I don't think division is necessarily intrinsically bad. I do think that focusing on what divides us is (at best) unhelpful and (at worst) can create further division, resentment, fear, and anger.

The Church is not a filing cabinet: each little sect neatly tucked into its own folder, with Christianity collecting us all into more or less the same place. The Church is a tree, with Christ as the roots and trunk and us as the branches. Our divisions do not happen because we don't belong together, but simply because that is how we grow, because that is how we obtain light and water and how we provide shade and air.

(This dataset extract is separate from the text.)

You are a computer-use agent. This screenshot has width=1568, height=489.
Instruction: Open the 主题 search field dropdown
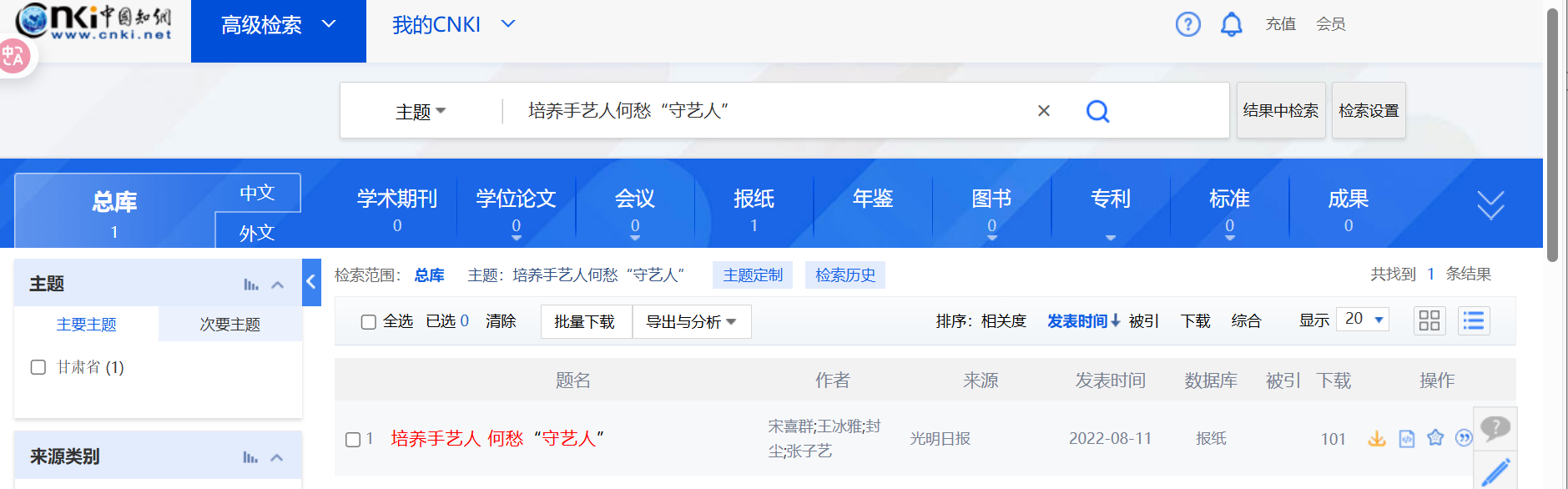pos(421,111)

And yes, we disagree. So what? Trace our disagreements backward, and you'll find they spring from the same source, from the same roots. We all have a common ground somewhere, a common starting point. It's okay to disagree, but we should stop trying to label or box off those who disagree with us. We are not a filing cabinet. We are a tree.

A collection of references here, all with a common theme:
Luke 14:12-14, 15:1-32, 18:9-14, 19:1-10

Jesus often ate with sinners and the "unclean". He went into their houses. He talked to them. He touched them and allowed them to touch Him. He healed them. He befriended them. He loved them.

The text never makes any apologies for the sins of Jesus' friends. Tax collectors are still tax collectors, prostitutes are prostitutes, lepers are lepers. No one tries to clean them up with PC language, saying that they are misguided or following a different path in life. They call sin sin.

But Jesus did not allow anyone's sin to get in the way of His love and His presence. He still ate with them, walked with them, loved them up close. He did not require anyone to change themselves in order to be near Him. He came near to them first, knowing that only love can inspire lasting change.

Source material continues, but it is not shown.